Generación Z: la pesadilla que desnuda la mediocridad del poder

Cuando un gobierno comienza a temerle más a sus jóvenes que a las bandas criminales que dominan las calles, algo huele a podrido en la política peruana. Dina Boluarte, en lugar de reconocer a la Generación Z como un actor legítimo y vital, decidió bautizarlos como “resentidos” e “influenciados”. Qué conveniente: demonizar al futuro mientras se abraza al Congreso más desprestigiado de la historia para sobrevivir hasta el 2026.

El fenómeno Z no es un berrinche estudiantil, es un grito colectivo contra un sistema que ya no tiene nada que ofrecer. Estos jóvenes no piden jets de guerra ni viajes diplomáticos; exigen algo más elemental: seguridad, educación, empleo digno y un país que no se derrumbe en cada titular. Y ahí radica el pánico oficial: los Z están revelando que el rey está desnudo.

Boluarte, con el mismo libreto desgastado de quienes se creen dueños del poder, acusa a los manifestantes de estar manipulados por “los que no trabajan”. Una ironía tan cruel como grotesca en un país donde el 70% de los jóvenes sobrevive en la informalidad y donde conseguir un empleo formal es casi tan difícil como ver a un político renunciar por dignidad.

Lo más grotesco es que la presidenta desconoce un derecho básico: la protesta pacífica. Está en la Constitución y en tratados internacionales, pero en su narrativa, quienes marchan son vándalos.

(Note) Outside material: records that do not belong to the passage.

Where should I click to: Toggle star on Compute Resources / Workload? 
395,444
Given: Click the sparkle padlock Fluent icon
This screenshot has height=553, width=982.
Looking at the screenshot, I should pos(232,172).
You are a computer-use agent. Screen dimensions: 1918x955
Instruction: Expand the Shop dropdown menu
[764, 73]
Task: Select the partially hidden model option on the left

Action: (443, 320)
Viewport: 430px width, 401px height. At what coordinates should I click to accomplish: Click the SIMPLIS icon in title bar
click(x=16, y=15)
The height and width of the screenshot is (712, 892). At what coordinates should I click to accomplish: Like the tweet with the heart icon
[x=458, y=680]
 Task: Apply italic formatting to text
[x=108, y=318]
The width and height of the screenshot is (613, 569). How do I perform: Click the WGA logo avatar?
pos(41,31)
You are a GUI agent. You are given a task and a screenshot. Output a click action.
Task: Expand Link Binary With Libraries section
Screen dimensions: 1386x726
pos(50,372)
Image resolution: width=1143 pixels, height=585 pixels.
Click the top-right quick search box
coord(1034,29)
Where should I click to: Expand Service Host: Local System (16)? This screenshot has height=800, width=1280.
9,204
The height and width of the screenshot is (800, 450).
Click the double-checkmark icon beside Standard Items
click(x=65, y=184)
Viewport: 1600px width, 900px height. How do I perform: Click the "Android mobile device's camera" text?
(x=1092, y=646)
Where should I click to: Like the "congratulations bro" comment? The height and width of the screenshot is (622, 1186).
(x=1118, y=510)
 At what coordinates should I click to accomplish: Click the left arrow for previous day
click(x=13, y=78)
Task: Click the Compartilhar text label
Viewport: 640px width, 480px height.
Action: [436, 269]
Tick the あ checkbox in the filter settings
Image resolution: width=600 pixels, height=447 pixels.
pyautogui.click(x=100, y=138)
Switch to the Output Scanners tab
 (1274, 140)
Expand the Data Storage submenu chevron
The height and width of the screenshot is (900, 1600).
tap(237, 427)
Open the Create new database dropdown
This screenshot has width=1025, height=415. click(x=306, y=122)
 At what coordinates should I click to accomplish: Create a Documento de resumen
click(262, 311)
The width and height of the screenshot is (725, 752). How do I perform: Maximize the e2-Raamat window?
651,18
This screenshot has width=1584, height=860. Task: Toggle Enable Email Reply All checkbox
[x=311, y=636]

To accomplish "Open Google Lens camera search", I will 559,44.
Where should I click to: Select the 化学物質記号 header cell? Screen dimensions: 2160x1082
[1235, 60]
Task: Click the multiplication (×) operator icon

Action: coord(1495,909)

Democracia de cartón: se predica “puertas abiertas al diálogo” mientras se cierran micrófonos, se esquivan preguntas de la prensa y se reprime con gases y balas a quienes salen a protestar.

La fuerza de la Generación Z, sin embargo, es demoledora. No necesitan blindajes ni asesores con viáticos dorados: solo pancartas, redes sociales y la indignación de quien sabe que ya no tiene nada que perder. Cada insulto presidencial es gasolina para la protesta. Cada descalificación los multiplica. Y eso es lo que aterroriza al poder.

La Generación Z es la prueba viviente de que el Perú todavía no está resignado a la ruina. Son incómodos porque exponen la mediocridad de un gobierno atrapado en su propia burbuja y de un Congreso que se aferra a privilegios como náufragos al último tablón.

Reflexión final
Boluarte podrá resistir hasta el 28 de julio de 2026 con la complicidad parlamentaria, pero quedará en la memoria como la presidenta que le tuvo miedo a sus jóvenes. Y esos jóvenes, a quienes llama “resentidos”, serán recordados como la generación que rompió el guion: la que decidió no heredar un país podrido sin al menos haberlo peleado en las calles.